I was chatting with Phil the other day and he was working on some statistical analysis tools for the Twitter API. I was reminded of a little project that had popped into my head a while ago: How hard would it be to identify the language in which a twitter status update is written? With only 140 characters, some of which are going to be a URL or something, there won't be much info there. Is it possible?
The Twitter API provides a method to get the most recent 20 updates from the general public on twitter. You can see this public timeline in your browser as well as getting it via XML or JSON or whatever. I took one look at that page and was immediately struck by:
- the wide range of languages represented (I imagine this varies by time of day)
- the high frequency of spelling errors, both active (because of the 140 character limit) and passive (because people can't or won't spell properly)
- the wide range of "words" used that simply aren't in any dictionary (mmmmm, XD, arrr, dat) (well, "arrr" is permissible because it's International Talk Like A Pirate Day today, of course)
- the low information content of most of the crap people post on twitter
- the (attempted) spam (who would actually read or click on your gratuitous message about affiliate marketing?)

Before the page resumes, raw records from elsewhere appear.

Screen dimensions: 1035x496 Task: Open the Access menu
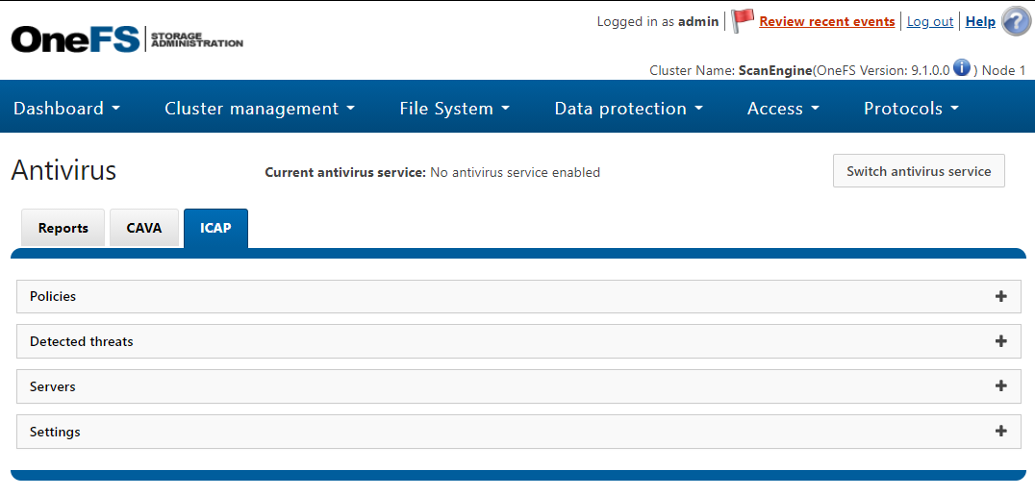click(x=783, y=109)
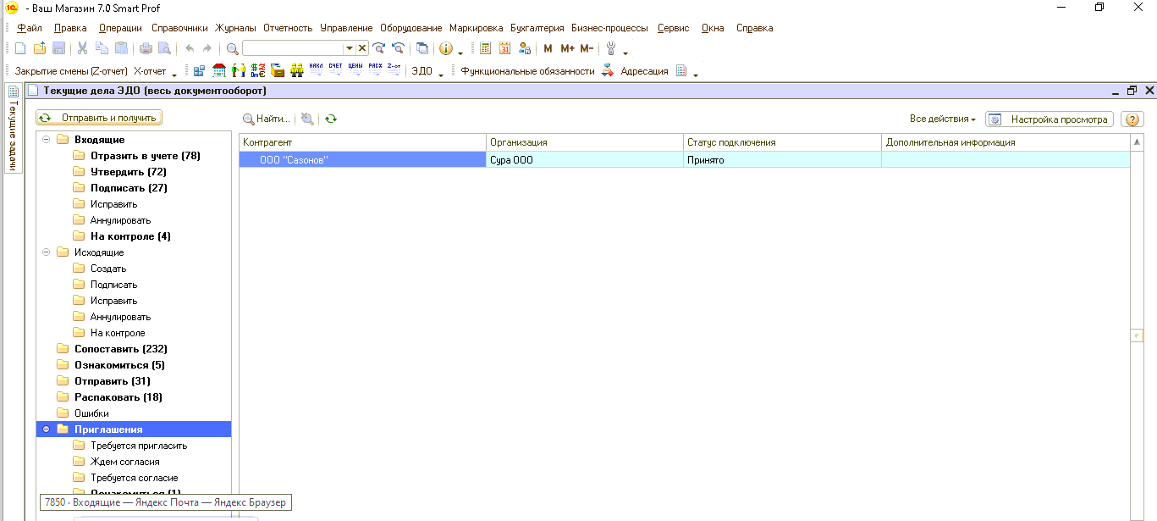
Task: Collapse the Исходящие tree node
Action: point(47,252)
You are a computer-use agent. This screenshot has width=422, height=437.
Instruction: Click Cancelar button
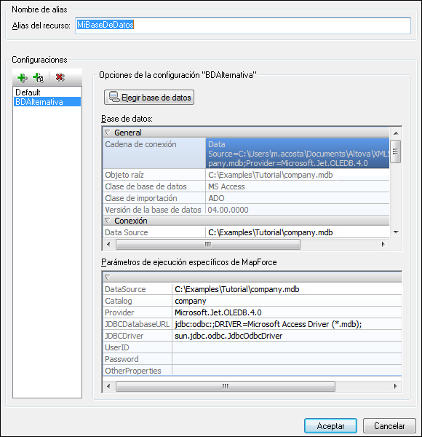point(389,425)
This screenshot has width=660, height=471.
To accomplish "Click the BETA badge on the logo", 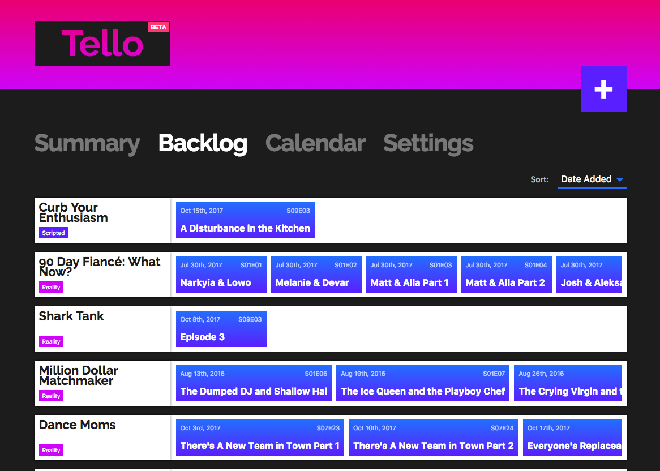I will tap(158, 27).
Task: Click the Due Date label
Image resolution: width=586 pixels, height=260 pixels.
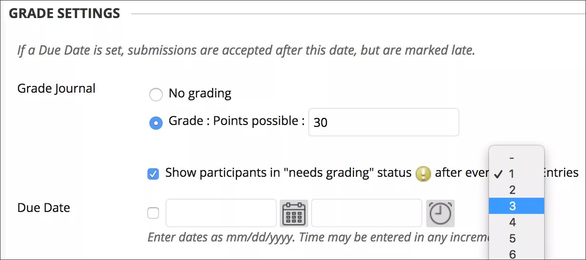Action: 44,208
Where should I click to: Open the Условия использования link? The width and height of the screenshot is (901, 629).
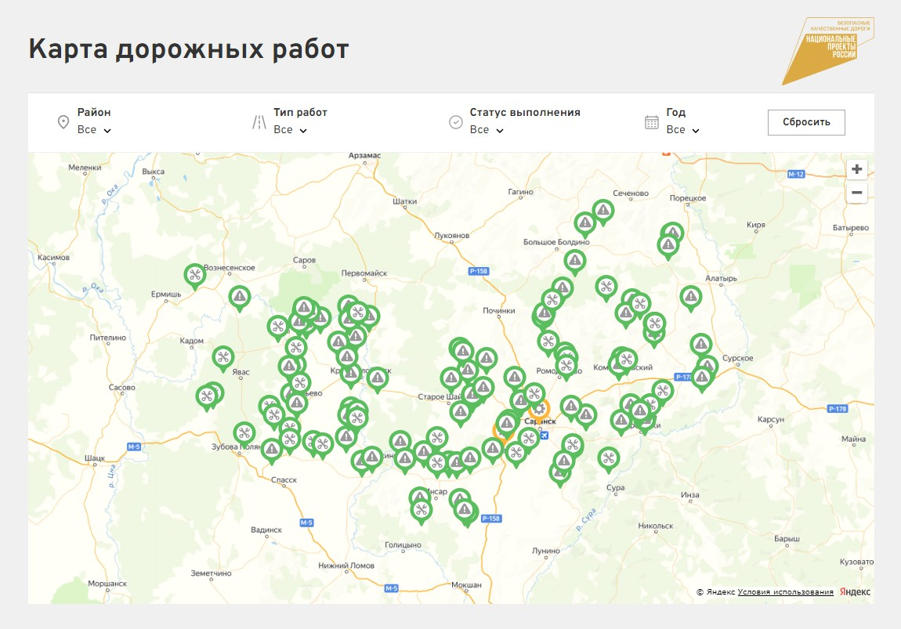[x=785, y=592]
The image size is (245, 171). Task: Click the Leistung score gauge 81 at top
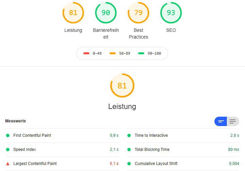point(73,13)
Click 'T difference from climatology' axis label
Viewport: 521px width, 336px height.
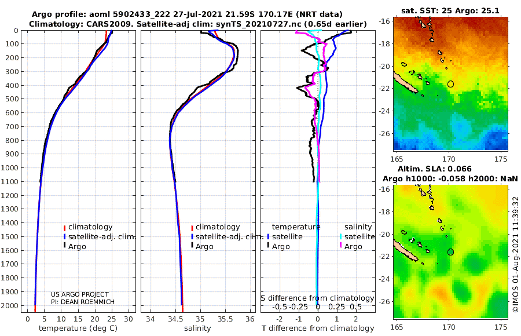[318, 328]
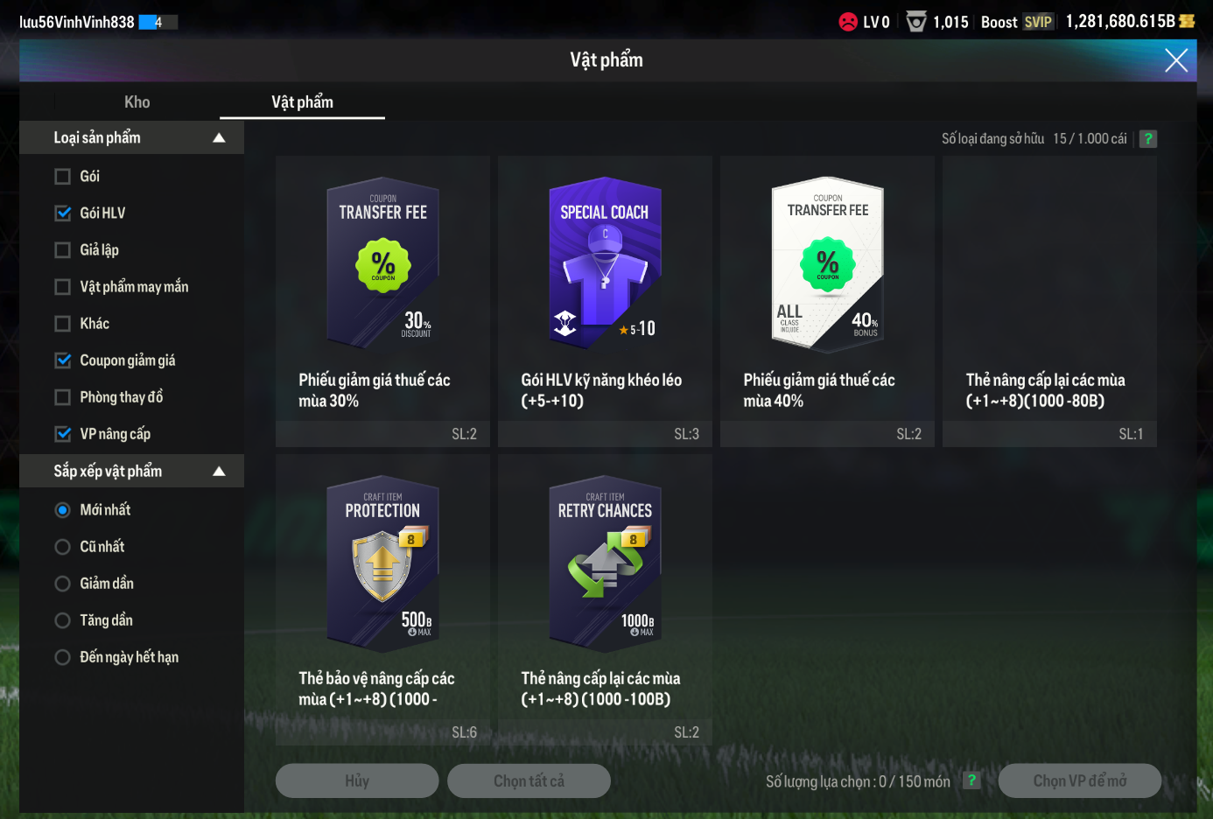This screenshot has width=1213, height=819.
Task: Select the Special Coach +5-10 pack card
Action: 605,301
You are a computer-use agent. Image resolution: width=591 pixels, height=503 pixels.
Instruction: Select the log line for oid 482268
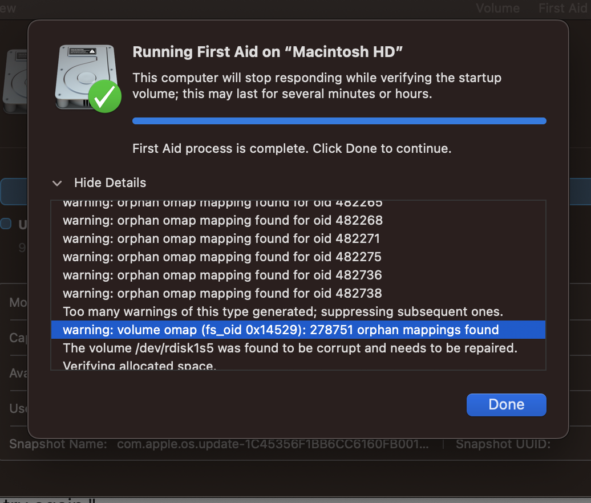(222, 220)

I was disheartened by what I saw, ready to give up on the project. Here's a typical gem:
ne1 der.....2 b frndz wid me..
But you know what? Regardless of whether any of this could be considered correct, literate, crap, spam, or what have you, it's what people are actually writing. It's (mostly) human communication, even if it has a low information content. Doesn't it deserve analysis anyway? Real world problems are almost never the easy ones.